Task description ▸ Each record is to be repeated exactly as it stands below.

───── Data provided ─────

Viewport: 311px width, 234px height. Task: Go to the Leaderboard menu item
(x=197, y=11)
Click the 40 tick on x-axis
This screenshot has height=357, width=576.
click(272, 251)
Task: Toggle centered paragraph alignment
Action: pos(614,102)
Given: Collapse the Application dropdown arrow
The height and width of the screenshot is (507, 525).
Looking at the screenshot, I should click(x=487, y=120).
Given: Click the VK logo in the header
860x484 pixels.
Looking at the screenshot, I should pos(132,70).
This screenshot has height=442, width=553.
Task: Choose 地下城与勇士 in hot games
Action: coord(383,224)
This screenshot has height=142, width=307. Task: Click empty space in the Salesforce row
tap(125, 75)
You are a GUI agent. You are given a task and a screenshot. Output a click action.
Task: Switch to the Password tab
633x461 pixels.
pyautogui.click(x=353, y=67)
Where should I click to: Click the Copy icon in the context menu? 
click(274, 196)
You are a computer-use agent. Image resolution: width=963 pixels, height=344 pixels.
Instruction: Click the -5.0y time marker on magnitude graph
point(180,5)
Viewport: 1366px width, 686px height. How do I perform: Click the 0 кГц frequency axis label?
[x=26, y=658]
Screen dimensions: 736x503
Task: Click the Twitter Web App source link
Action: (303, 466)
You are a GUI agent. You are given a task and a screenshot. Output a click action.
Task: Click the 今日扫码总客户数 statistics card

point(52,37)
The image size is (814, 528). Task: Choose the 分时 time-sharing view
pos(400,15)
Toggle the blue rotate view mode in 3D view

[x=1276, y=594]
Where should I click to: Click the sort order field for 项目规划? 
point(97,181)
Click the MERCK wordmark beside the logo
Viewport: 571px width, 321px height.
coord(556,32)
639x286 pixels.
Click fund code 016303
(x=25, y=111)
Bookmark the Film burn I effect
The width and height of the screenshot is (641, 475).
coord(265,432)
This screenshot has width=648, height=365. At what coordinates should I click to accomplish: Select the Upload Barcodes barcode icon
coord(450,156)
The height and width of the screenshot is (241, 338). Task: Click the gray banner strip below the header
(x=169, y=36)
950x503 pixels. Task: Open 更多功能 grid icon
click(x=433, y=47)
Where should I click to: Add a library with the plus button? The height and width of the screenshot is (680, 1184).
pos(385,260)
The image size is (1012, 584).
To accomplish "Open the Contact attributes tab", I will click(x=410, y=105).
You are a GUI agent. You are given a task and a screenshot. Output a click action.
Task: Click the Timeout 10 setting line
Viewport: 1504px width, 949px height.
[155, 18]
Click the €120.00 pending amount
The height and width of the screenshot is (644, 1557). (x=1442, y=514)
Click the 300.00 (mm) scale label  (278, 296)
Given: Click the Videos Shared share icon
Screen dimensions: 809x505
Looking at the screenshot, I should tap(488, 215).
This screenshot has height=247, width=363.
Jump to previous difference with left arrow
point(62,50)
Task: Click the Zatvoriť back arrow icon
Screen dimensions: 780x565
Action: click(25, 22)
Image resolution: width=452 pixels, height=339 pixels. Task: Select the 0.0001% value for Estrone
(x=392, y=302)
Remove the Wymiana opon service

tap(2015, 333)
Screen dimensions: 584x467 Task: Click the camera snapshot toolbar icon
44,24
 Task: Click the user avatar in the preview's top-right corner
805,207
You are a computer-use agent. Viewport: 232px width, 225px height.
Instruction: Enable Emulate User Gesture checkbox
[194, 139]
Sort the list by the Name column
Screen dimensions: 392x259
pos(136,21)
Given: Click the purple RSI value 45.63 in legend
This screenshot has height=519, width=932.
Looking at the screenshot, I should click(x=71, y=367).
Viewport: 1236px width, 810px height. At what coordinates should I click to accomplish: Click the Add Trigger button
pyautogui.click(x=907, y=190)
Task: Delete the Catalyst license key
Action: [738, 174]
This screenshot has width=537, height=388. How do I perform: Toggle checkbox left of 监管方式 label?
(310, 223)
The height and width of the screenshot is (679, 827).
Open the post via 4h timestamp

─────

Task solution ▸
Viewport: 311px width, 234px height. Task: Go to the Leaderboard menu item
(x=197, y=11)
Click the 40 tick on x-axis
This screenshot has height=357, width=576.
click(272, 251)
Task: Toggle centered paragraph alignment
Action: pos(614,102)
Given: Collapse the Application dropdown arrow
The height and width of the screenshot is (507, 525).
Looking at the screenshot, I should click(x=487, y=120).
Given: Click the VK logo in the header
860x484 pixels.
Looking at the screenshot, I should pos(132,70).
This screenshot has height=442, width=553.
Task: Choose 地下城与勇士 in hot games
Action: coord(383,224)
This screenshot has height=142, width=307. Task: Click empty space in the Salesforce row
tap(125, 75)
You are a GUI agent. You are given a task and a screenshot. Output a click action.
Task: Switch to the Password tab
633x461 pixels.
pyautogui.click(x=353, y=67)
Where should I click to: Click the Copy icon in the context menu? 
click(274, 196)
You are a computer-use agent. Image resolution: width=963 pixels, height=344 pixels.
Instruction: Click the -5.0y time marker on magnitude graph
point(180,5)
Viewport: 1366px width, 686px height. How do I perform: Click the 0 кГц frequency axis label?
[x=26, y=658]
Screen dimensions: 736x503
Task: Click the Twitter Web App source link
Action: (303, 466)
You are a GUI agent. You are given a task and a screenshot. Output a click action.
Task: Click the 今日扫码总客户数 statistics card

point(52,37)
The image size is (814, 528). Task: Choose the 分时 time-sharing view
pos(400,15)
Toggle the blue rotate view mode in 3D view

[x=1276, y=594]
Where should I click to: Click the sort order field for 项目规划? 
point(97,181)
Click the MERCK wordmark beside the logo
Viewport: 571px width, 321px height.
coord(556,32)
639x286 pixels.
Click fund code 016303
(x=25, y=111)
Bookmark the Film burn I effect
The width and height of the screenshot is (641, 475).
coord(265,432)
This screenshot has width=648, height=365. At what coordinates should I click to accomplish: Select the Upload Barcodes barcode icon
coord(450,156)
The height and width of the screenshot is (241, 338). Task: Click the gray banner strip below the header
(x=169, y=36)
950x503 pixels. Task: Open 更多功能 grid icon
click(x=433, y=47)
Where should I click to: Add a library with the plus button? The height and width of the screenshot is (680, 1184).
pos(385,260)
The image size is (1012, 584).
To accomplish "Open the Contact attributes tab", I will click(x=410, y=105).
You are a GUI agent. You are given a task and a screenshot. Output a click action.
Task: Click the Timeout 10 setting line
Viewport: 1504px width, 949px height.
[155, 18]
Click the €120.00 pending amount
The height and width of the screenshot is (644, 1557). (x=1442, y=514)
Click the 300.00 (mm) scale label  (278, 296)
Given: Click the Videos Shared share icon
Screen dimensions: 809x505
Looking at the screenshot, I should tap(488, 215).
This screenshot has height=247, width=363.
Jump to previous difference with left arrow
point(62,50)
Task: Click the Zatvoriť back arrow icon
Screen dimensions: 780x565
Action: click(25, 22)
Image resolution: width=452 pixels, height=339 pixels. Task: Select the 0.0001% value for Estrone
(x=392, y=302)
Remove the Wymiana opon service

tap(2015, 333)
Screen dimensions: 584x467 Task: Click the camera snapshot toolbar icon
44,24
 Task: Click the user avatar in the preview's top-right corner
805,207
You are a computer-use agent. Viewport: 232px width, 225px height.
Instruction: Enable Emulate User Gesture checkbox
[194, 139]
Sort the list by the Name column
Screen dimensions: 392x259
pos(136,21)
Given: Click the purple RSI value 45.63 in legend
This screenshot has height=519, width=932.
Looking at the screenshot, I should click(x=71, y=367).
Viewport: 1236px width, 810px height. At what coordinates should I click to accomplish: Click the Add Trigger button
pyautogui.click(x=907, y=190)
Task: Delete the Catalyst license key
Action: [738, 174]
This screenshot has width=537, height=388. How do I perform: Toggle checkbox left of 监管方式 label?
(310, 223)
The height and width of the screenshot is (679, 827).
Open the post via 4h timestamp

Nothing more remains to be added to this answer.